◆ **The task**: Please repeat the material below word for word, leaving out the pictures.

◆ **Data supplied**:
::::

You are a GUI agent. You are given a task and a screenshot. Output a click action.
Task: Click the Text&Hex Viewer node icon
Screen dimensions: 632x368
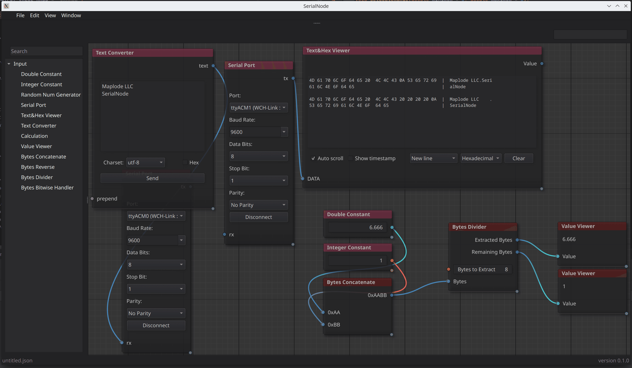pos(41,115)
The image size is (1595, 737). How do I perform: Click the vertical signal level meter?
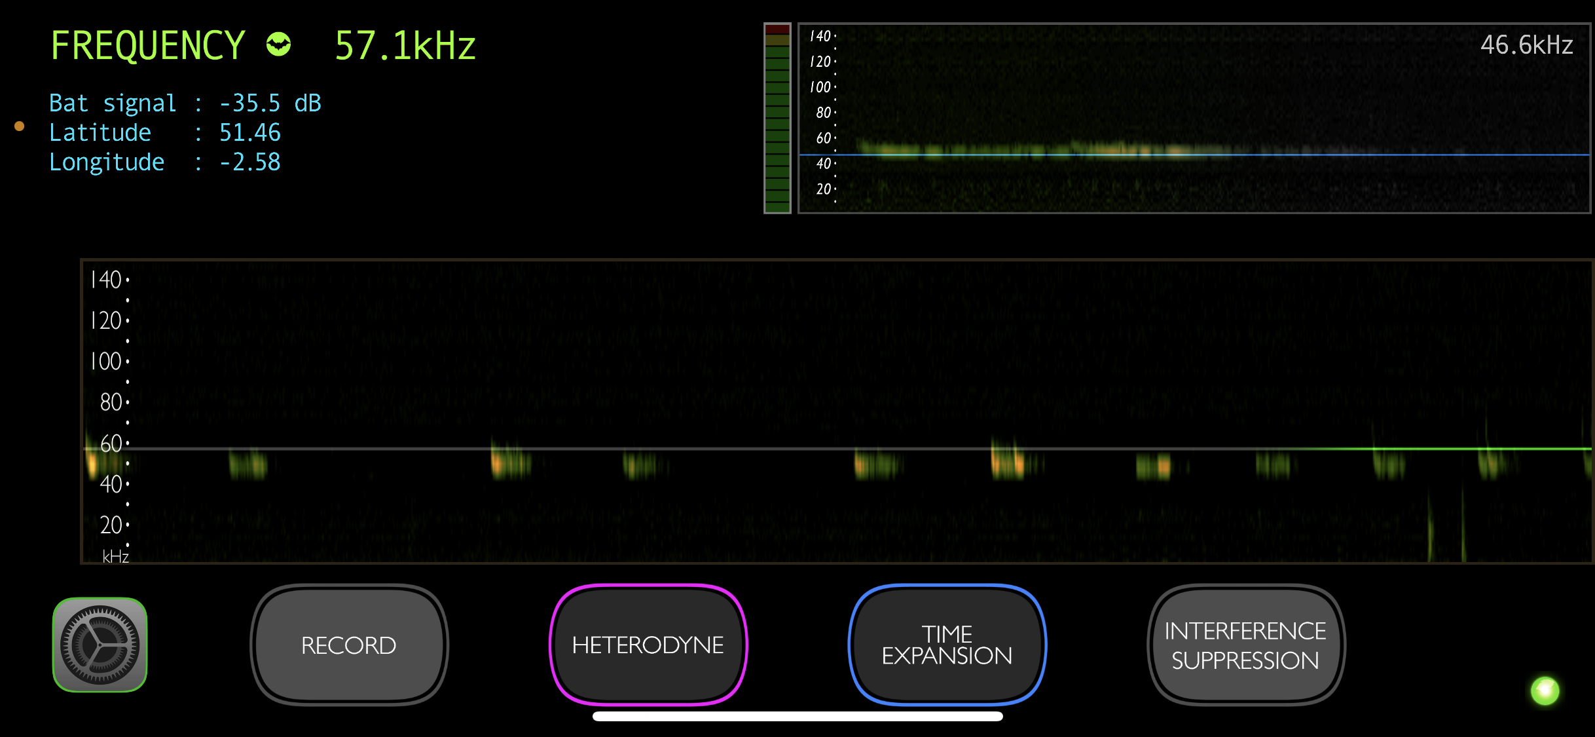777,118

::::

◆ **Solution for this exercise**:
You are a GUI agent. You are given a task and a screenshot. Output a click action.
Task: Click the Text&Hex Viewer node icon
Screen dimensions: 632x368
pos(41,115)
The image size is (1595, 737). How do I perform: Click the vertical signal level meter?
777,118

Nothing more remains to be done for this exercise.